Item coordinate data
%%
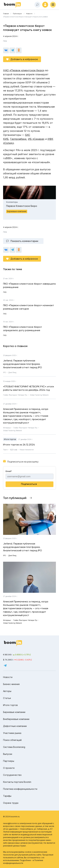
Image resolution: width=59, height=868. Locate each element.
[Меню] (53, 5)
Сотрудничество (12, 775)
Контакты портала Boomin (17, 782)
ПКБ (5, 41)
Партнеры (8, 761)
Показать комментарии (24, 241)
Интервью (7, 428)
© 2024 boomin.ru (11, 816)
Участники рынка (12, 733)
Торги (5, 450)
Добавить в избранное (24, 59)
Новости (29, 13)
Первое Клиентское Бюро (22, 206)
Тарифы (7, 796)
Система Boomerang (14, 747)
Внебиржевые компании (16, 719)
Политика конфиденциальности (20, 789)
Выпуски (7, 754)
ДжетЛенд (12, 372)
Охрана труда (10, 803)
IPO (4, 372)
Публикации (17, 13)
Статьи (7, 698)
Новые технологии (27, 450)
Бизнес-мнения (11, 684)
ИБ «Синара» (36, 139)
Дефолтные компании (15, 726)
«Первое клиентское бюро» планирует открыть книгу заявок (25, 17)
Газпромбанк (18, 139)
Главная (6, 13)
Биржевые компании (14, 712)
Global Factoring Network (39, 395)
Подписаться (29, 484)
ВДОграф (13, 450)
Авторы (7, 691)
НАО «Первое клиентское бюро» (24, 70)
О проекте (9, 768)
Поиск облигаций (12, 740)
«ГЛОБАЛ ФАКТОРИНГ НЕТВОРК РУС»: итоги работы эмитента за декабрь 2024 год (28, 388)
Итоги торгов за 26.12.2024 (19, 444)
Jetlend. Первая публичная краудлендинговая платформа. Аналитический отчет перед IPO (22, 364)
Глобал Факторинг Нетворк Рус (15, 395)
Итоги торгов (10, 439)
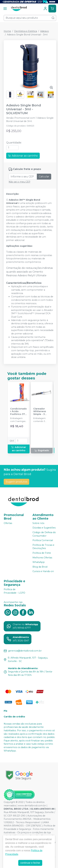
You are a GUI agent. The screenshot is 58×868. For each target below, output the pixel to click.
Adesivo (45, 31)
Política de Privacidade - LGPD (14, 591)
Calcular (44, 177)
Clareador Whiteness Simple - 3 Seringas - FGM (40, 411)
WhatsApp (39, 562)
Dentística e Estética (25, 31)
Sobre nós (38, 523)
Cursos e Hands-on (43, 571)
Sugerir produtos (16, 482)
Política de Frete (42, 553)
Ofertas (8, 523)
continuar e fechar (30, 863)
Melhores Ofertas (42, 558)
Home (7, 31)
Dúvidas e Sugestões (44, 528)
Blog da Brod (40, 567)
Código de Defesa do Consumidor (44, 534)
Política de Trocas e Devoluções (43, 547)
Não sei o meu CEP (19, 182)
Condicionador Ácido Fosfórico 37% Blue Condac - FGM (18, 411)
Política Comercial (43, 540)
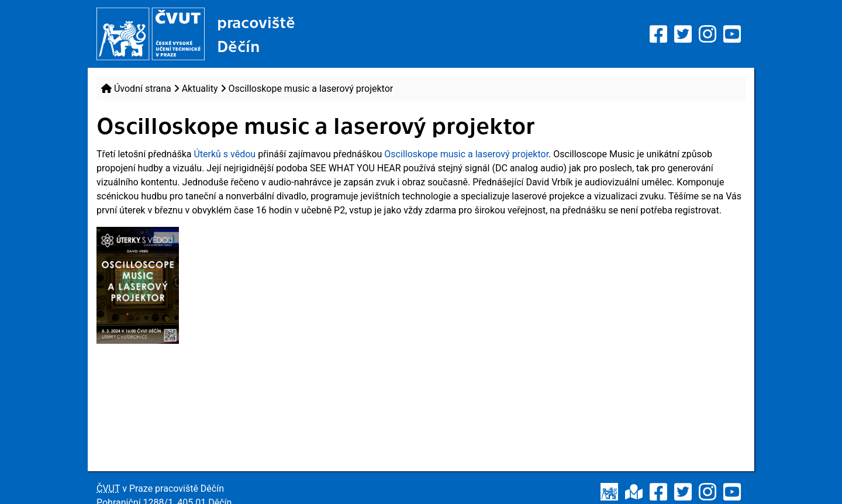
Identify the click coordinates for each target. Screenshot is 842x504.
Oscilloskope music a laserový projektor (466, 154)
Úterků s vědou (225, 154)
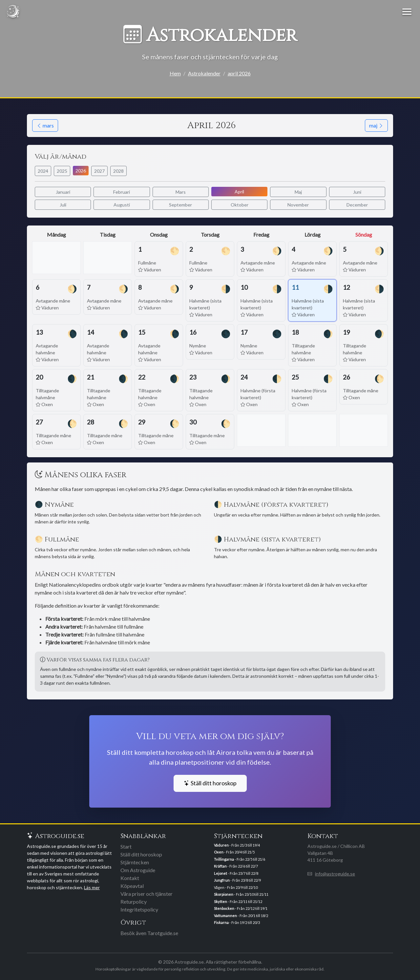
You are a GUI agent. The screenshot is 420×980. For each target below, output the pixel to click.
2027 (99, 171)
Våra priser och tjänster (146, 894)
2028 (118, 171)
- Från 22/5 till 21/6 (240, 859)
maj (376, 125)
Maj (298, 192)
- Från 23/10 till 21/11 (241, 894)
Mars (180, 192)
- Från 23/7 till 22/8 (236, 873)
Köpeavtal (132, 886)
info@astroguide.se (335, 873)
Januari (63, 192)
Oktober (240, 205)
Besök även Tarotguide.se (149, 933)
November (298, 205)
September (180, 205)
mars (45, 125)
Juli (63, 205)
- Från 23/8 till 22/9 (237, 880)
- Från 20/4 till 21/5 (234, 852)
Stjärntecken (134, 862)
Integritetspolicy (139, 909)
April (239, 191)
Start (126, 846)
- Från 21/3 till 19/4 (237, 845)
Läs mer (92, 887)
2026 (81, 170)
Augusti (121, 205)
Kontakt (129, 878)
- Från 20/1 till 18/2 (241, 915)
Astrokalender (204, 73)
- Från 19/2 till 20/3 (237, 922)
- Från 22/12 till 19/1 (241, 908)
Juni (357, 192)
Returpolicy (133, 901)
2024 (43, 171)
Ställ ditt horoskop (210, 783)
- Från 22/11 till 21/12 (238, 901)
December (357, 205)
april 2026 (239, 73)
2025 (62, 171)
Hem (175, 73)
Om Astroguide (138, 870)
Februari (121, 192)
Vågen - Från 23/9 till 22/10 (236, 887)
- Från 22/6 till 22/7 (236, 866)
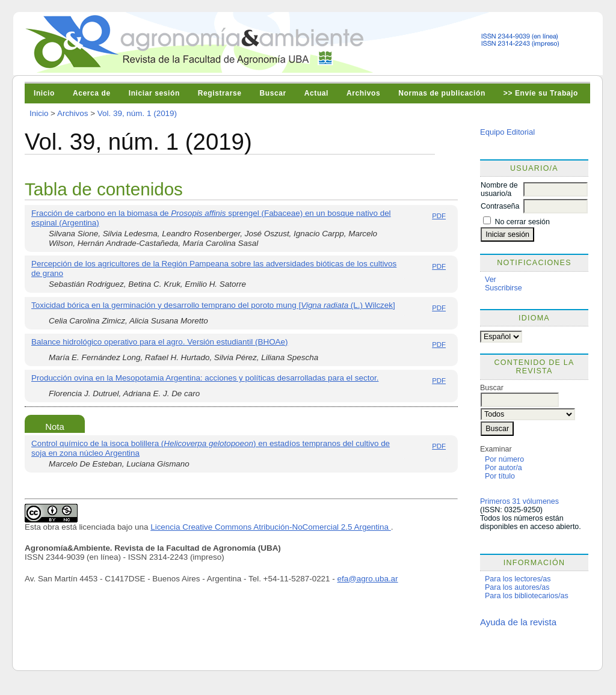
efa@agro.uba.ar (368, 578)
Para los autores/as (517, 587)
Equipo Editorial (507, 132)
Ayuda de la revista (518, 622)
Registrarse (220, 93)
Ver (490, 280)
%%
Starting at the line that contains "Глобал Факторинг Нетворк Рус (15, 395)" and ending at the line that contains "- Från 23/10 till 21/11 (241, 894)", rewrite those lines with every coordinate in the answers increased by 96. Keep the requests, and leave the pictures out.

• _Expected answer_:
Глобал Факторинг Нетворк Рус (111, 491)
Итоги торгов (106, 535)
You are a GUI agent. The screenshot is 58×868. For each target below, output the pixel to click.
Adesivo (141, 127)
Política de Privacidade - LGPD (110, 687)
Calcular (140, 273)
Clareador Whiteness Simple - 3 Seringas - FGM (136, 507)
WhatsApp (135, 658)
Dentística e Estética (121, 127)
Sobre nós (134, 619)
Cursos e Hands-on (139, 667)
Sugerir produtos (112, 578)
Política de Frete (138, 649)
Ofertas (104, 619)
continuar e fechar (126, 959)
Melhores Ofertas (138, 654)
Home (103, 127)
Dúvidas e Sugestões (140, 624)
Blog da Brod (136, 663)
Código de Defesa do Consumidor (140, 630)
Política de Trocas e Devoluções (139, 643)
Não sei o meu CEP (115, 278)
Condicionador Ácido Fosfórico 37% Blue Condac - FGM (114, 507)
Política Comercial (139, 636)
Identify the click coordinates for each target. Screenshot is 842x504.
Oscilloskope music a laserový projektor (562, 250)
Úterků s vědou (321, 250)
You are a GUI agent. The screenshot is 420×980. For each target below, output the pixel to click.
2027 (195, 267)
Våra priser och tjänster (242, 990)
2028 (214, 267)
- Från 22/5 till 21/6 (336, 955)
maj (472, 221)
Maj (394, 288)
- Från 23/10 till 21/11 (337, 990)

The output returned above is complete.